Jakarta (ANTARA News) - Indonesia perlu meningkatan daya saing di tengah pertarungan pasar bebas, baik pada tingkat regional maupun global, salah satunya dengan memacu penumbuhan wirausaha dan pembangunan industri nasional, yang memerlukan sinergi aksi dari seluruh bangsa, termasuk kontribusi generasi muda.
“Banyaknya penduduk kita yang akan masuk usia produktif, harus disikapi dengan tersedianya iklim usaha yang sehat. Kami berharap tumbuh pengusaha muda bermunculan dalam memanfaatkan bonus demografi tersebut,” kata Menteri Perindustrian Airlangga Hartarto di UPN Veteran, Jakarta, Sabtu.
Sebagai gambaran, Indonesia diprediksi mendapatkan bonus demografi pada tahun 2020-2030. Bonus demografi adalah jumlah angkatan kerja dengan usia 15-64 tahun mencapai 70 persen. Sedangkan, 30 persen penduduknya berusia tidak produktif, yaitu usia 14 tahun ke bawah dan di atas 65 tahun.

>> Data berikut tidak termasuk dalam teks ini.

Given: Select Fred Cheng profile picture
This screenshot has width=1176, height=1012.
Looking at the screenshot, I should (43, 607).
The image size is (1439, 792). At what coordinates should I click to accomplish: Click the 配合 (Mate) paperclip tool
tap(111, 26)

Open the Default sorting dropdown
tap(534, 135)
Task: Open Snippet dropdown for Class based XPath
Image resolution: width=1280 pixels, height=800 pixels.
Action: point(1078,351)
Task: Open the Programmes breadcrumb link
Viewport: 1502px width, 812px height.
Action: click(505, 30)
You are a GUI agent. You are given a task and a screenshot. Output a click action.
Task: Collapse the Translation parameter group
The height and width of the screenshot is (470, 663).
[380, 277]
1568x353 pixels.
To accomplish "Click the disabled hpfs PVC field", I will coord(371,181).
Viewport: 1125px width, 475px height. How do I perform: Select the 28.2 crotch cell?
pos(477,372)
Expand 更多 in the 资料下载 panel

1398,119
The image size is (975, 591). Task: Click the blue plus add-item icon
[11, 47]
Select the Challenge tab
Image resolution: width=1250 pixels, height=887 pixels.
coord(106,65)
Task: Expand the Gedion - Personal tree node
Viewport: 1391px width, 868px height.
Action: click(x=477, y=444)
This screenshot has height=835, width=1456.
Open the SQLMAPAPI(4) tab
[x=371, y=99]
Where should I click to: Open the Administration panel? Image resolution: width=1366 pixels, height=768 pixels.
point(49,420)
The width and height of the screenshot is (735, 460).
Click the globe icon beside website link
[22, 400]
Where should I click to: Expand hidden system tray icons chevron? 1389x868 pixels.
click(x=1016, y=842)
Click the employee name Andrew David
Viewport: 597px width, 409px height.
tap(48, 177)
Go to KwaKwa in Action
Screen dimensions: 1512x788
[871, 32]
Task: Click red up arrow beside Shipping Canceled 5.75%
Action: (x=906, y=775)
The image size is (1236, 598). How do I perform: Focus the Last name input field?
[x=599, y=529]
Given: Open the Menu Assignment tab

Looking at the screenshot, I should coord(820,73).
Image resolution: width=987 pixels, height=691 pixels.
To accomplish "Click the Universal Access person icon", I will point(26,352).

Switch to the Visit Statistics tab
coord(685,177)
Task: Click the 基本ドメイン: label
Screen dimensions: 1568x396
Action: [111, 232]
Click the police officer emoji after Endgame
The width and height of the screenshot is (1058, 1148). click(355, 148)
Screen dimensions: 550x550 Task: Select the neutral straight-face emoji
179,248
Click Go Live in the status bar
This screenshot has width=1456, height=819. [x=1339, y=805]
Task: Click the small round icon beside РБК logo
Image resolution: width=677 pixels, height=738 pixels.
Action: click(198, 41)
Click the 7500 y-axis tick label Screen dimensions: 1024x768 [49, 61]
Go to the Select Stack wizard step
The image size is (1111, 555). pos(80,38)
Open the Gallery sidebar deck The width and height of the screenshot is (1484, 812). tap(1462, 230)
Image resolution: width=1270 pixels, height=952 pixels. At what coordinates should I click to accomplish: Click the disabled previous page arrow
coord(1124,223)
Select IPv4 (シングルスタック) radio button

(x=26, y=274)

Dalam hal ini, Menperin mengajak para mahasiswa UPN Veteran selaku generasi muda Indonesia untuk berbisnis dengan memanfaatkan teknologi digital.
“Kementerian Perindustrian telah membangun e-smart IKM untuk memfasilitasi bagi para perintis usaha. Sistem terintergasi tersebut akan memudahkan produsen dan konsumen bertransaksi dengan gadget-nya masing-masing,” katanya melalui keterangan tertulis.
Perlu diketahui, setiap negara membutuhkan sekitar dua persen wirausaha dari jumlah penduduknya agar perekonomiannya dapat stabil dan maju. Sementara populasi wirausaha di Indonesia, baru mencapai 1,65 persen.
Hal tersebut sejalan dengan Rencana Pembangunan Jangka Menengah Nasional tahun 2014-2019, yaitu penumbuhan populasi industri dengan menambah sekitar 9.000 unit usaha industri berskala menengah dan besar, dengan 50 persen tumbuh di luar pulau Jawa dan tumbuhnya industri kecil sebanyak 20.000 unit usaha.
“Saat ini, sesungguhnya industri di Indonesia berada pada posisi yang unggul dan diperhitungkan di dunia,” tegas Airlangga.
Capaian ini berdasarkan data United Nations Industrial Development Organization (UNIDO) tahun 2016, yang menunjukkan Indonesia berada di peringkat ke-10 atau di atas negara Inggris, Rusia, dan Meksiko.
Oleh karena itu, Kemenperin terus mendongkrak potensi industri dalam negeri. Misalnya, memperdalam struktur dan rantai nilai manufaktur melalui hilirisasi agar meningkatkan nilai tambah atas setiap sumber daya alam yang dihasilkan.
"Kami juga sedang mendorong pengembangan sepuluh industri padat karya yang berorientasi ekspor seperti industri alas kaki, industri pengolahan ikan dan rumput laut, industri furniture kayu dan rotan, serta industri kreatif,” sebutnya.
Menperin menegaskan, upaya-upaya tersebut akan didukung dengan penguatan sumber daya manusia melalui pendidikan dan pelatihan vokasi yang link and match antara SMK dengan industri.
Selain itu, dilakukan lewat pelatihan industri berbasis kompetensi yang dikembangkan dengan sistem 3 in 1 (pelatihan-sertifikasi-penempatan kerja), dan pemagangan industri.
Di samping itu, pemerintah juga akan memfasilitasi kemitraan antara industri dan perguruan tinggi dalam kerja sama kegiatan penelitian dan pengembangan di bidang pengetahuan dan teknologi yang dapat diaplikasikan untuk memperkuat daya saing industri nasional.
Hal ini sesuai mandat Nawacita untuk memberikan fasilitas fiskal dan non-fiskal untuk mempromosikan Hak Atas Kekayaan Intelektual nasional di pasar global.
Diharapkan, riset yang dilakukan oleh perguruan tinggi tersebut akan menghasilkan berbagai inovasi yang menunjang daya saing industri nasional. Selain itu, diperlukan riset yang kompetitif untuk mendorong hilirisasi industri sekaligus menjawab kebutuhan masyarakat dan pasar saat ini.
"Inovasi dibutuhkan untuk mengefektifkan proses produksi atau meningkatkan produktivitas serta menurunkan biaya produksi,” ujar Airlangga.